注册此插件。将以下内容添加到 plugin_config.yaml。

config:
    workers: 1
    timeout: 30

plugins:
    - name: rag
      path: ./plugin/rag.py

部署插件服务器进行测试。使用 Docker 环境运行机器人。

export BOT_PATH=./samples/rag_tutorial_bot
source deploy/docker/docker_init.sh
docker compose -f deploy/docker/docker-compose.yml up --build plugin-server -d

通过访问 http://<your-ip>:8090/kb，根据您的用例需要，摄取文档。我们可以使用以下 curl 命令测试端点，询问与您的文档相关的问题。

curl -X 'POST' \
    'http://localhost:9002/rag/chat' \
    -H 'accept: application/json' \
    -H 'Content-Type: application/json' \
    -d '{
    "Query": "Who is the president of the United States?",
    "UserId": "user1"
}'

完成插件测试后，停止服务器。

docker compose -f deploy/docker/docker-compose.yml down

将聊天控制器连接到 RAG 插件#

从 samples/chitchat_bot 复制 model_config.yaml 和 speech_config.yaml 文件。

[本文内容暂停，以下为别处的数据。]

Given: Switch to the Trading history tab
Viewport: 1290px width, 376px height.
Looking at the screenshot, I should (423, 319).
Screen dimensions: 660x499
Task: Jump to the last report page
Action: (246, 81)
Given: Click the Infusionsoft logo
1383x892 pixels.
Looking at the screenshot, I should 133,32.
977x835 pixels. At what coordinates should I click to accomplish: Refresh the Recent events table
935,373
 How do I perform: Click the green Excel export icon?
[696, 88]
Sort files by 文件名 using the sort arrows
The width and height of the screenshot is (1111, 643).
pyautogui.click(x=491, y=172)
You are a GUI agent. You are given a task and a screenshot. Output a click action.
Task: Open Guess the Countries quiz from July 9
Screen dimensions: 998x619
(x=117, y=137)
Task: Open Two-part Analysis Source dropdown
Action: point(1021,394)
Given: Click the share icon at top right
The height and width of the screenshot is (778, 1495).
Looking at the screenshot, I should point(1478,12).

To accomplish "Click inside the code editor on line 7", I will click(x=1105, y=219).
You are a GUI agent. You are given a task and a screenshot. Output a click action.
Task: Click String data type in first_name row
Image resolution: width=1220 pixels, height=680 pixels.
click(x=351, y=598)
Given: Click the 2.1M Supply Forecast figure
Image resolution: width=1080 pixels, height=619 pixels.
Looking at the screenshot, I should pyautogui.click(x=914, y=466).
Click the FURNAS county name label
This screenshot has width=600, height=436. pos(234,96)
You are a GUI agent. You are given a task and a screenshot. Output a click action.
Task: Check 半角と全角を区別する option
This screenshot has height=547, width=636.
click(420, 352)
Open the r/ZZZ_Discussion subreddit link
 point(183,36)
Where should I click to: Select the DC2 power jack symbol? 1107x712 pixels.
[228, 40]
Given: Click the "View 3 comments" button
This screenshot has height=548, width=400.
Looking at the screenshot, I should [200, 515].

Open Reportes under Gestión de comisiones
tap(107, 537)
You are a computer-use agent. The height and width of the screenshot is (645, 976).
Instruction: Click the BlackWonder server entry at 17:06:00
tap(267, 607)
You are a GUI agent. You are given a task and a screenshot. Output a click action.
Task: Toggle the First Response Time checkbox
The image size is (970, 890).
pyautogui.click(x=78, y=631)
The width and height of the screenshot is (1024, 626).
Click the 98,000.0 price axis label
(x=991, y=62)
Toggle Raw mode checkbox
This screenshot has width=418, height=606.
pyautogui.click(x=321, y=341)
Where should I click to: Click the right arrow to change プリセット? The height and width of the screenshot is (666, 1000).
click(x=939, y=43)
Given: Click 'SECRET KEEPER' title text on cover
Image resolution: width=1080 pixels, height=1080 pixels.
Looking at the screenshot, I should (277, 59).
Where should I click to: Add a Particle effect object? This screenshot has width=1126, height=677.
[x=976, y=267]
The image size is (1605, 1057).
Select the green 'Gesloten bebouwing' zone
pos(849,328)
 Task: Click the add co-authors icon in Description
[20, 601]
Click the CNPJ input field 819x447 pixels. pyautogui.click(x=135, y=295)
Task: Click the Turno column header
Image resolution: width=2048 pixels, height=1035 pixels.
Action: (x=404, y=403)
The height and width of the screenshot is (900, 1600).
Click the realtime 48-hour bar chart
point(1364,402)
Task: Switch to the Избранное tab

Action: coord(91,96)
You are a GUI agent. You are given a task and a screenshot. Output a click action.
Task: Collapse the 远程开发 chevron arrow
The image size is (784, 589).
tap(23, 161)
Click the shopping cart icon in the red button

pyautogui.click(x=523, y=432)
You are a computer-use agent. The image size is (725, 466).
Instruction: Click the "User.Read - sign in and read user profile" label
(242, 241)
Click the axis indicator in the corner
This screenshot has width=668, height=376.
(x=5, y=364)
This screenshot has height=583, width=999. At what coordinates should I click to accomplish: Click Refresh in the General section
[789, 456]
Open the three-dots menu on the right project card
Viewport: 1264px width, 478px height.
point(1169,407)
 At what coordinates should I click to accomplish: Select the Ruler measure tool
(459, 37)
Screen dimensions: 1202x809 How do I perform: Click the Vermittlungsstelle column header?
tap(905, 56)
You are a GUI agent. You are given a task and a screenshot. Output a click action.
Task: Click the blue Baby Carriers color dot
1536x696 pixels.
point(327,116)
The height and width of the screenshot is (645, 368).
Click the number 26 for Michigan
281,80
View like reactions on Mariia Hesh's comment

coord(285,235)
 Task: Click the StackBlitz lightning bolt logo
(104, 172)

它们代表语音管线的通用设置。
更新 speech_config.yaml 文件中 dialog_manager 组件中的 server URL，以指向我们在上一步中定义的预构建 RAG 插件。
dialog_manager: DialogManager: server: "http://localhost:9002/rag" use_streaming: true
通过此更改，聊天控制器将直接调用插件服务器的 /chat 和 /event 端点。
部署机器人。
1. 设置 docker-compose.yml 文件所需的环境变量。
  export BOT_PATH=./samples/rag_tutorial_bot/ source deploy/docker/docker_init.sh
2. 对于基于插件服务器架构的机器人，我们需要为聊天控制器微服务使用 speech_lite 管线配置。更新 deploy/docker/docker_init.sh 中的 PIPELINE 变量，或通过手动设置 PIPELINE 环境变量来覆盖它。
  export PIPELINE=speech_lite
3. 部署 Riva ASR 和 TTS 语音模型。
  docker compose -f deploy/docker/docker-compose.yml up model-utils-speech
4. 部署带有 RAG 插件的插件服务器。
  docker compose -f deploy/docker/docker-compose.yml up --build plugin-server -d
5. 部署带有 gRPC 接口的聊天控制器微服务。
  docker compose -f deploy/docker/docker-compose.yml up chat-controller -d
使用语音 WebUI 应用程序与机器人交互。
docker compose -f deploy/docker/docker-compose.yml up bot-web-ui-client bot-web-ui-speech -d
请注意，我们根本没有部署聊天引擎容器。

您可以使用浏览器在 http://<YOUR_IP_ADDRESS>:7006 与机器人交互。

这是一个示例代码段

将插件连接到聊天引擎#

您可以通过创建聊天引擎所需的配置，并使用事件接口架构或聊天引擎服务器架构将插件服务器连接到聊天引擎，从而向机器人添加护栏或在 Colang 中添加任何自定义逻辑。

创建机器人和 Colang 配置#

bot_config.yaml 是任何机器人的配置入口点。让我们创建此文件并添加一些重要的配置参数。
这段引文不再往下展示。